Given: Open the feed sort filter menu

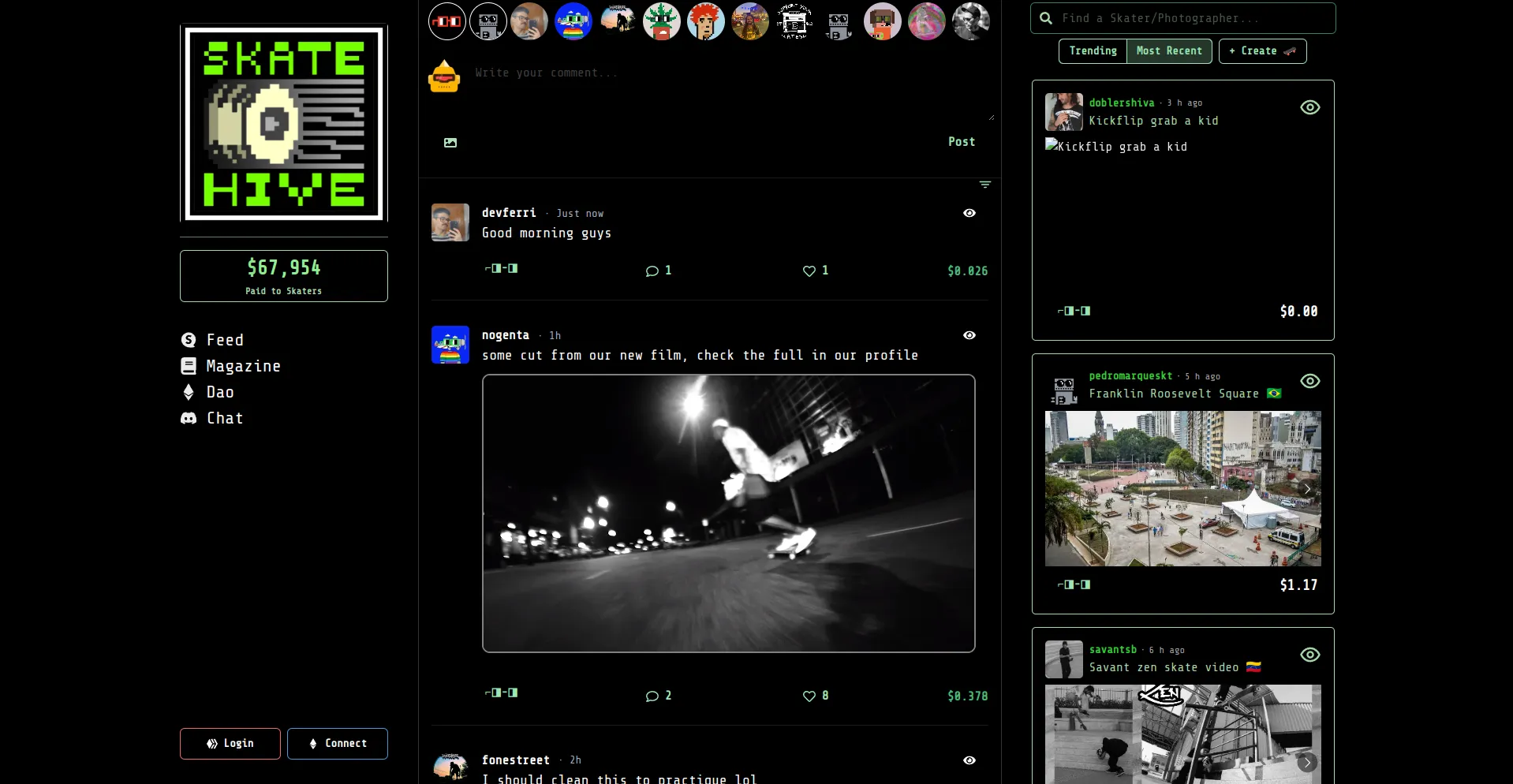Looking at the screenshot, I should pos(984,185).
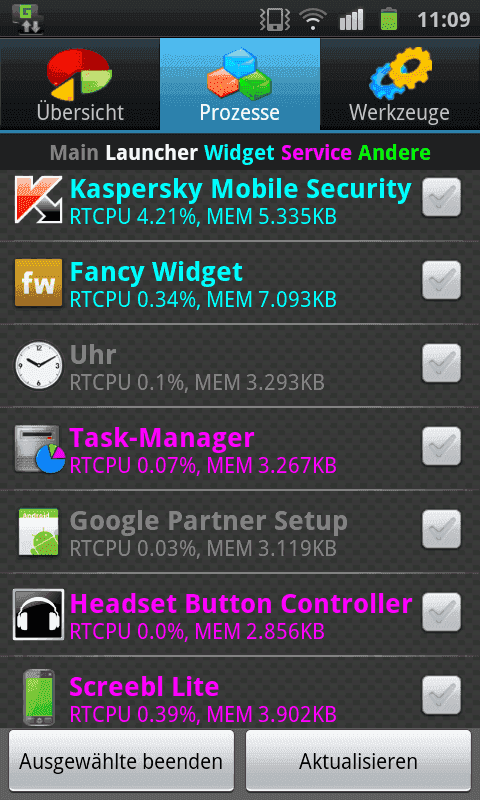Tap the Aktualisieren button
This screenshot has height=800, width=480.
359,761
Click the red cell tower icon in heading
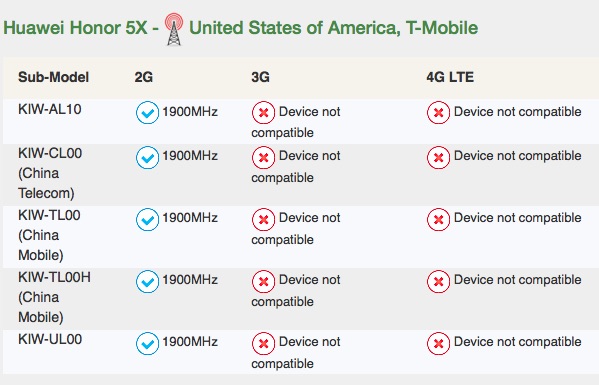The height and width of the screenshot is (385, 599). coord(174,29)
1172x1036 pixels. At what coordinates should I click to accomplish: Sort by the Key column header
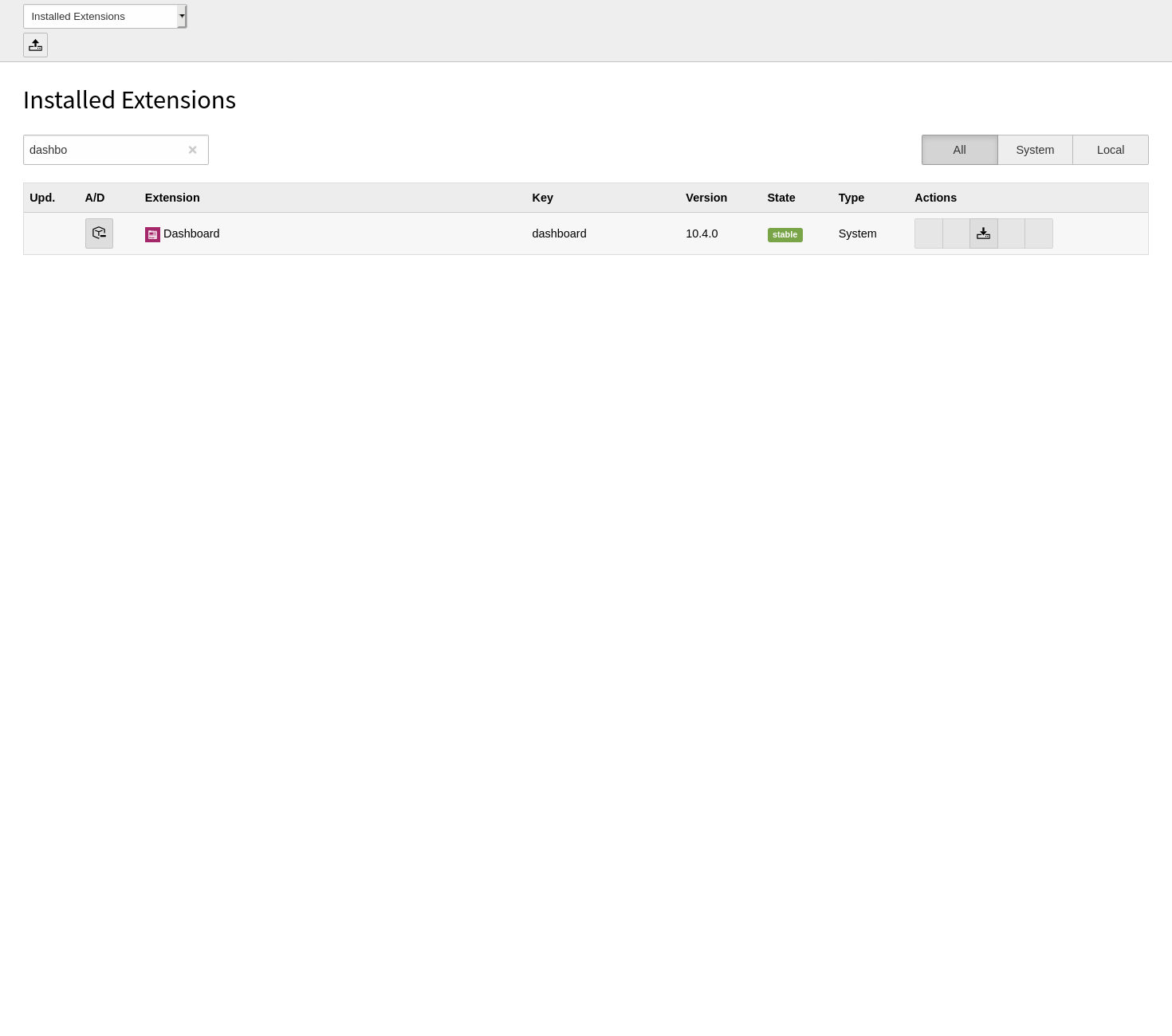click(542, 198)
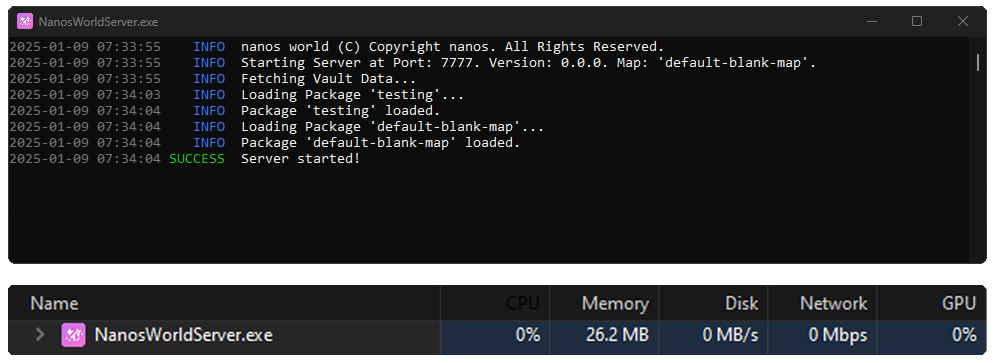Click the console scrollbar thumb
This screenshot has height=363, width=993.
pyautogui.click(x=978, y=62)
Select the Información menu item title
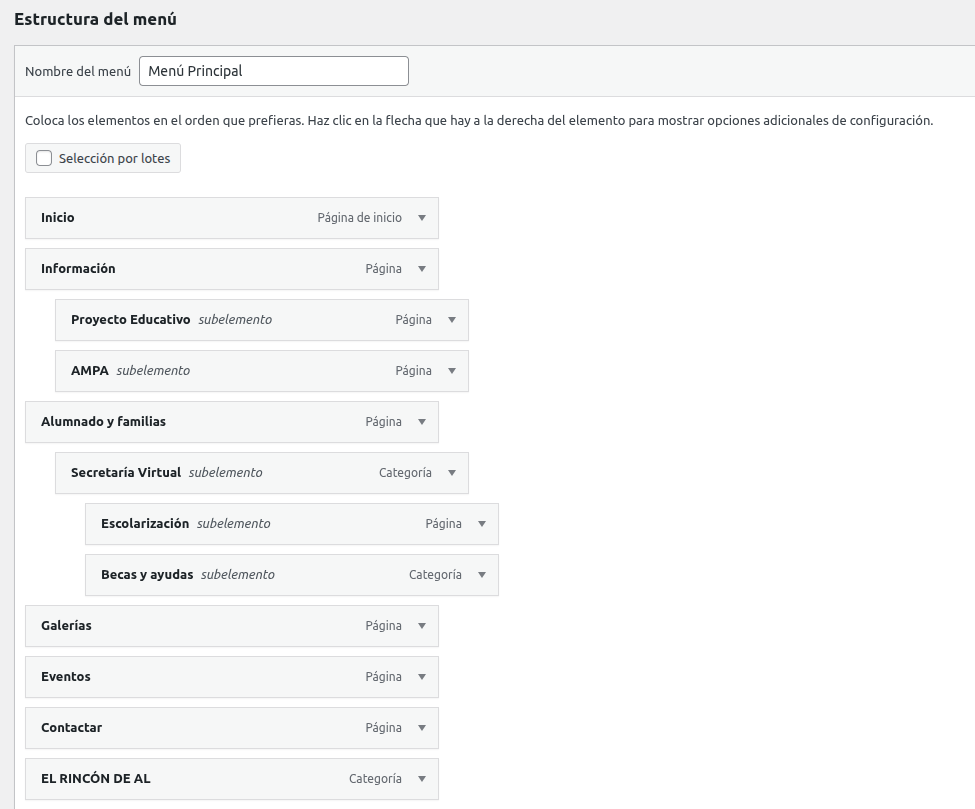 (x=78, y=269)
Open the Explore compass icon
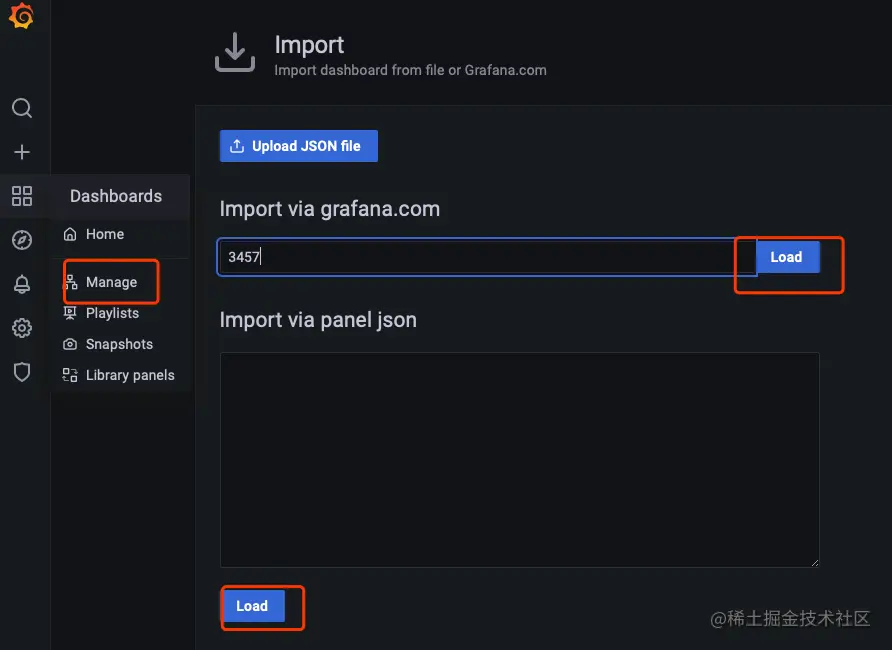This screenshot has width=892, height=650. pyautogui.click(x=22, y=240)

◆ Work to complete: Every entry should be returned exactly as written, minus the pictures.

◆ Problem solution:
Given: Open the feed sort filter menu

Looking at the screenshot, I should pos(984,185).
Tap the Aktualisieren button
This screenshot has height=800, width=480.
359,761
Click the red cell tower icon in heading
The height and width of the screenshot is (385, 599). coord(174,29)
1172x1036 pixels. At what coordinates should I click to accomplish: Sort by the Key column header
click(542, 198)
Click the console scrollbar thumb
This screenshot has height=363, width=993.
pyautogui.click(x=978, y=62)
Select the Información menu item title
 (x=78, y=269)
Open the Explore compass icon
This screenshot has width=892, height=650. pyautogui.click(x=22, y=240)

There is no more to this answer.